— START OF EXERCISE INPUT —
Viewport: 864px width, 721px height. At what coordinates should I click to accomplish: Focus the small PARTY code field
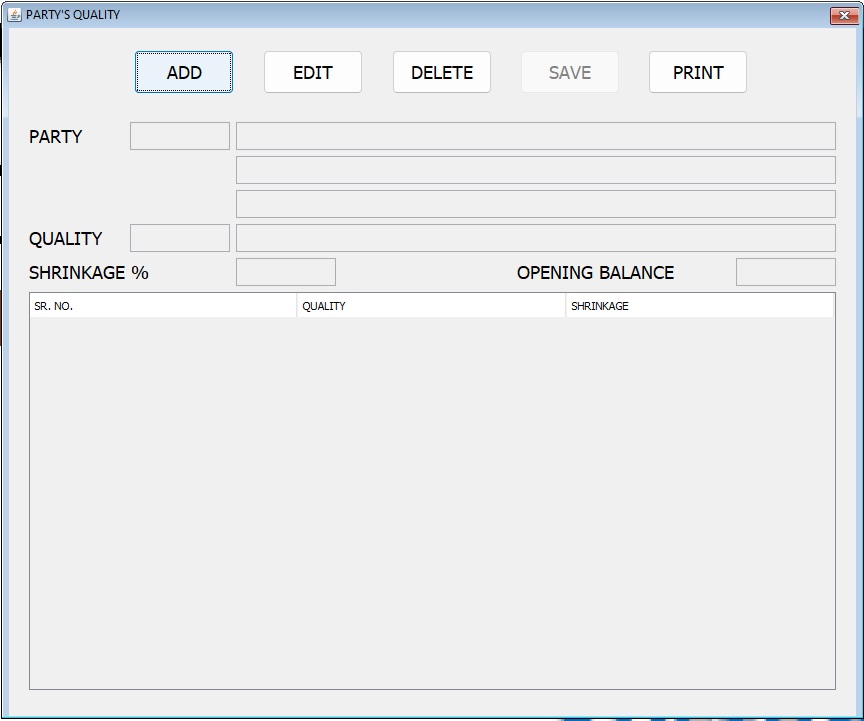[x=180, y=136]
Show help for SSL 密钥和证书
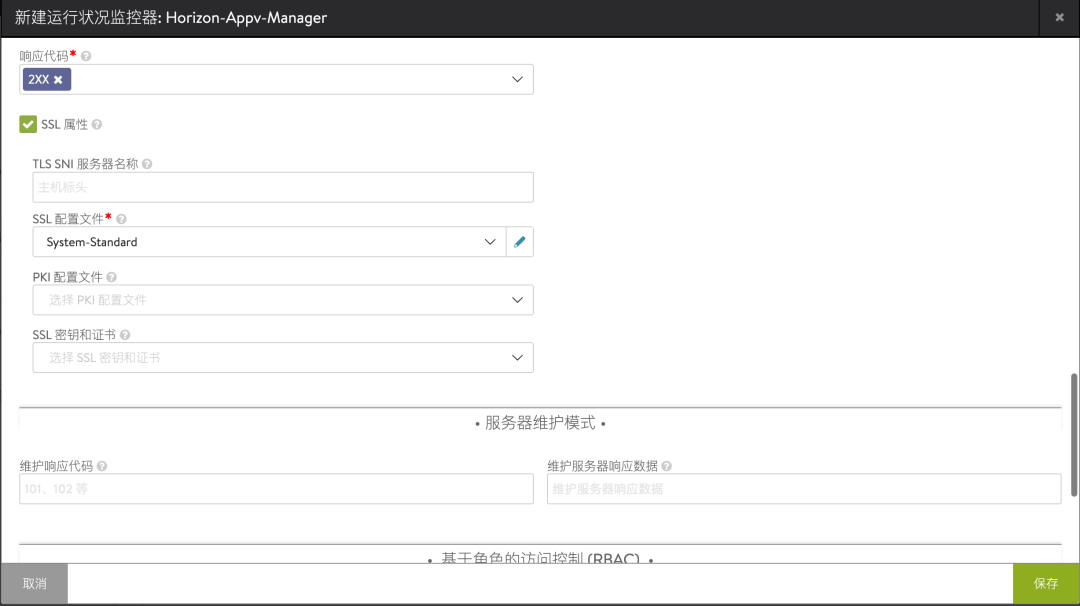 pyautogui.click(x=125, y=335)
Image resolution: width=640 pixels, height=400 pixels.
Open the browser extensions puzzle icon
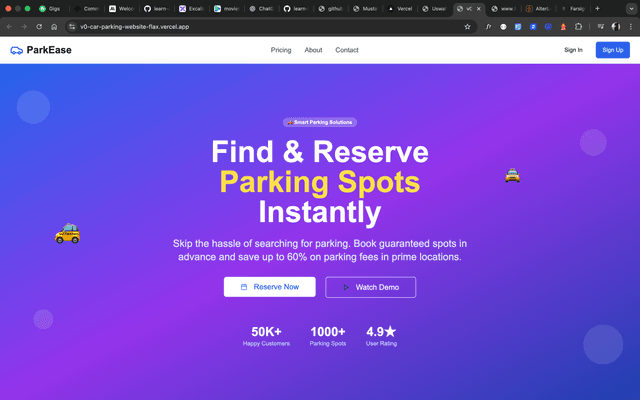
— END OF EXERCISE INPUT —
**INSTRUCTION**: Extract every line of the material above verbatim, omitting the pictures.

**SOLUTION TO THIS PROBLEM**:
Viewport: 864px width, 721px height. At what coordinates should I click to accomplish: Focus the small PARTY code field
[x=180, y=136]
Show help for SSL 密钥和证书
 pyautogui.click(x=125, y=335)
Image resolution: width=640 pixels, height=400 pixels.
Open the browser extensions puzzle icon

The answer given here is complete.